▶ _Prompt A_:
How would you translate this sentence from the rosiglitazone passage below into Spanish: "This activation causes bone loss in animals and humans, at least in part due to suppression of osteoblast differentiation from marrow mesenchymal stem cells (MSC)."
▶ _Prompt B_:
In the rosiglitazone passage below, why did the researchers analyze the PPARg2 transcriptome in response to Rosi? Answer in one to three sentences.

▶ _Text passage_:

== == ==

Rosiglitazone (Rosi), a member of the thiazolidinedione class of drugs used to treat type 2 diabetes, activates the adipocyte-specific transcription factor peroxisome proliferator-activated receptor gamma (PPARg). This activation causes bone loss in animals and humans, at least in part due to suppression of osteoblast differentiation from marrow mesenchymal stem cells (MSC). In order to identify mechanisms by which PPARg2 suppresses osteoblastogenesis and promotes adipogenesis in MSC, we have analyzed the PPARg2 transcriptome in response to Rosi. A total of 4,252 transcriptional changes resulted when Rosi (1 uM) was applied to the U-33 marrow stromal cell line, stably transfected with PPARg2 (U-33/g2), as compared to non-induced U-33/g2 cells. Differences between U-33/g2 and U-33 cells stably transfected with empty vector (U-33/c) comprised 7,928 transcriptional changes, independent of Rosi. Cell type-, time- and treatment-specific gene clustering uncovered distinct patterns of PPARg2 transcriptional control of MSC lineage commitment. The earliest changes accompanying Rosi activation of PPARg2 included adjustments in morphogenesis, Wnt signaling, and immune responses, as well as sustained induction of lipid metabolism. Expression signatures influenced by longer exposure to Rosi provided evidence for distinct mechanisms governing the repression of osteogenesis and stimulation of adipogenesis. Our results suggest interactions that could lead to the identification of a master regulatory scheme controlling osteoblast differentiation.

== == ==

▶ _Collected material_:
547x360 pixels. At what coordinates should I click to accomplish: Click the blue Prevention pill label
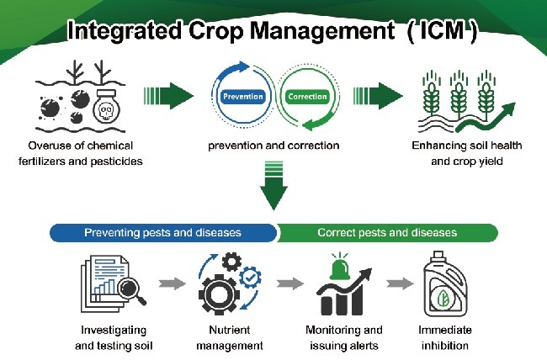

== == ==

▶ _Exercise response A_:
Esta activación provoca pérdida ósea en animales y en seres humanos, al menos en parte debido a la supresión de la diferenciación de los osteoblastos a partir de las células madre mesenquimales de la médula (MSC).

▶ _Exercise response B_:
They wanted to identify the mechanisms by which PPARg2 suppresses osteoblastogenesis and promotes adipogenesis in marrow mesenchymal stem cells. Rosi's activation of PPARg causes bone loss, at least partly by suppressing osteoblast differentiation from these cells.